How about when teh good guy uses a machine gun to cut a hole in the floor???? I mean, I can see them doing it in SW-PM because - well, Obi Wan Kenobi. But with a normal 9mm MP5???? I don't think so. LOL

Shoot Em Up - that one guy ran out of ammo. [rofl]

Matrix - all of hte shell casings in the last battle scenes are wrong. Scorpion drops rifle cases, heli-mounted machine gun drops. . . I think .223. Not a lot of detail in the brass department in that movie.
 
Forget the movie but I liked the Machine pistol falling down the stairs twirling and taking out dozens of bad guys and never running out of ammo ( must have been one of those two hundred round Clips) .
 
The entire John Wick movie (all of them). The worse is probably the silencer scene at the subway station. So bad as far as gun stuff.
 
One of the strangest "errors" (which I never noticed when I was younger) was the opening scene to "Have Gun Will Travel".

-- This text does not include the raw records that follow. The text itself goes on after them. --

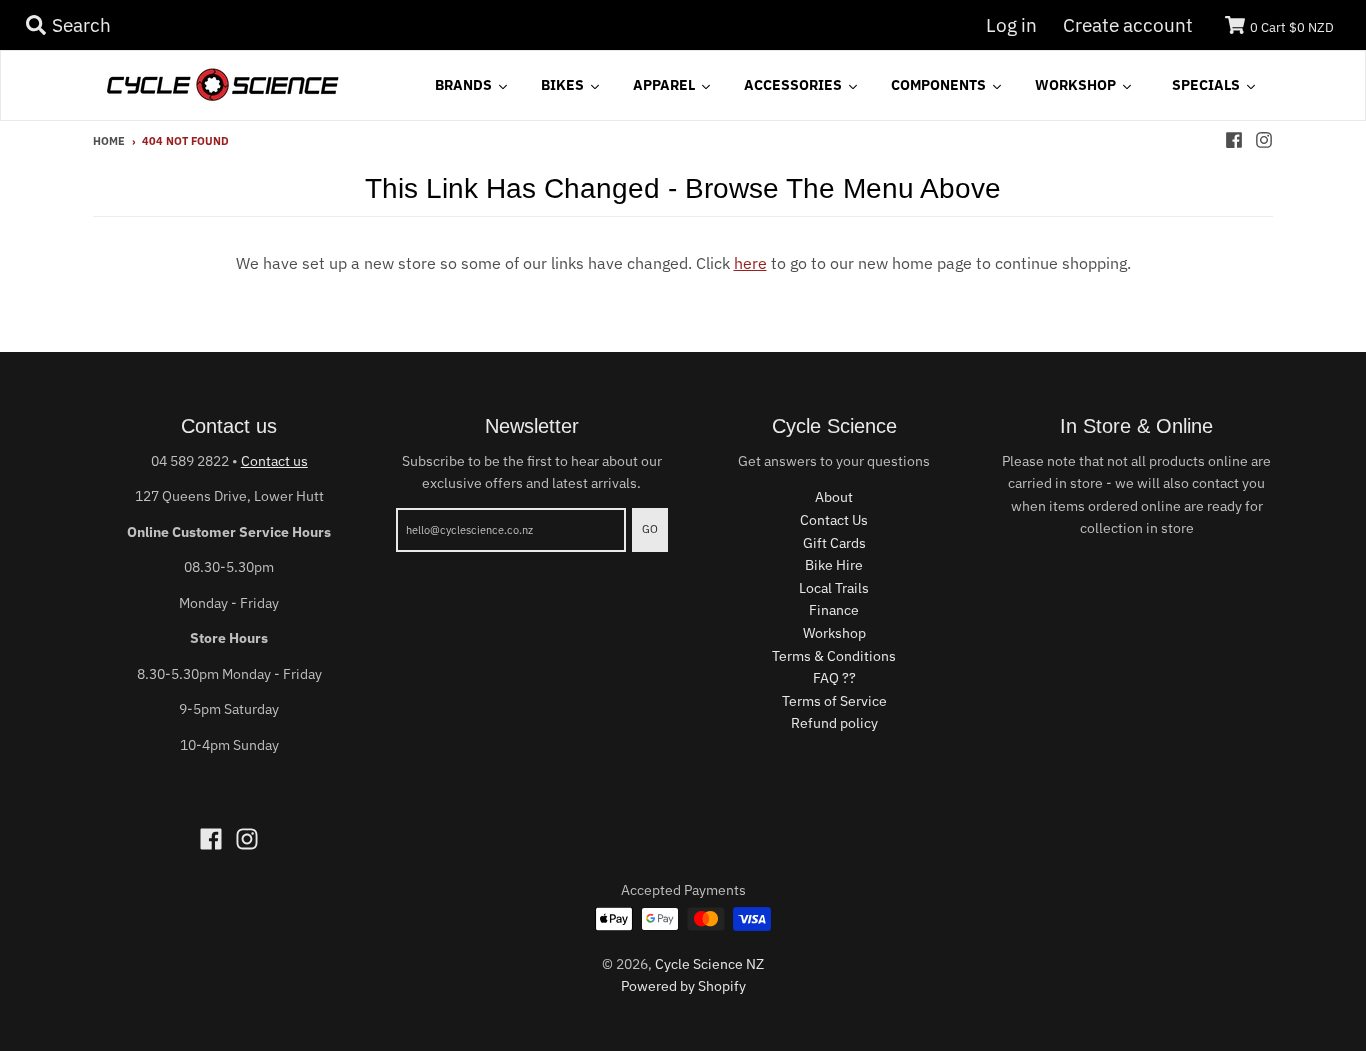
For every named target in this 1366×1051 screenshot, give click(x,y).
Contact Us (834, 520)
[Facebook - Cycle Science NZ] (1234, 140)
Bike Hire (834, 565)
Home (109, 141)
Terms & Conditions (834, 656)
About (834, 497)
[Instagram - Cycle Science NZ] (1264, 140)
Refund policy (834, 723)
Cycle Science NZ (709, 964)
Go (650, 529)
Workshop (834, 633)
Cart (1292, 27)
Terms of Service (834, 701)
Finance (834, 610)
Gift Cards (834, 543)
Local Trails (834, 588)
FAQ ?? (834, 678)
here (750, 263)
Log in (1011, 25)
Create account (1128, 25)
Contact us (274, 461)
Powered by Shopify (683, 986)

In this scene Paladin draws his gun and describes it, stating that the trigger responds to one ounce of pressure. All the while keeping his finger on the trigger.

 
One of the strangest "errors" (which I never noticed when I was younger) was the opening scene to "Have Gun Will Travel".

In this scene Paladin draws his gun and describes it, stating that the trigger responds to one ounce of pressure. All the while keeping his finger on the trigger.


I have a 2oz trigger for my 10/22.

I almost shot my foot one day during winter when my thick winter glove touched it. (Gun was pointing away from my foot, bullet hit maybe 12" or so away from my foot).

Dangerous. But great target shooting gun.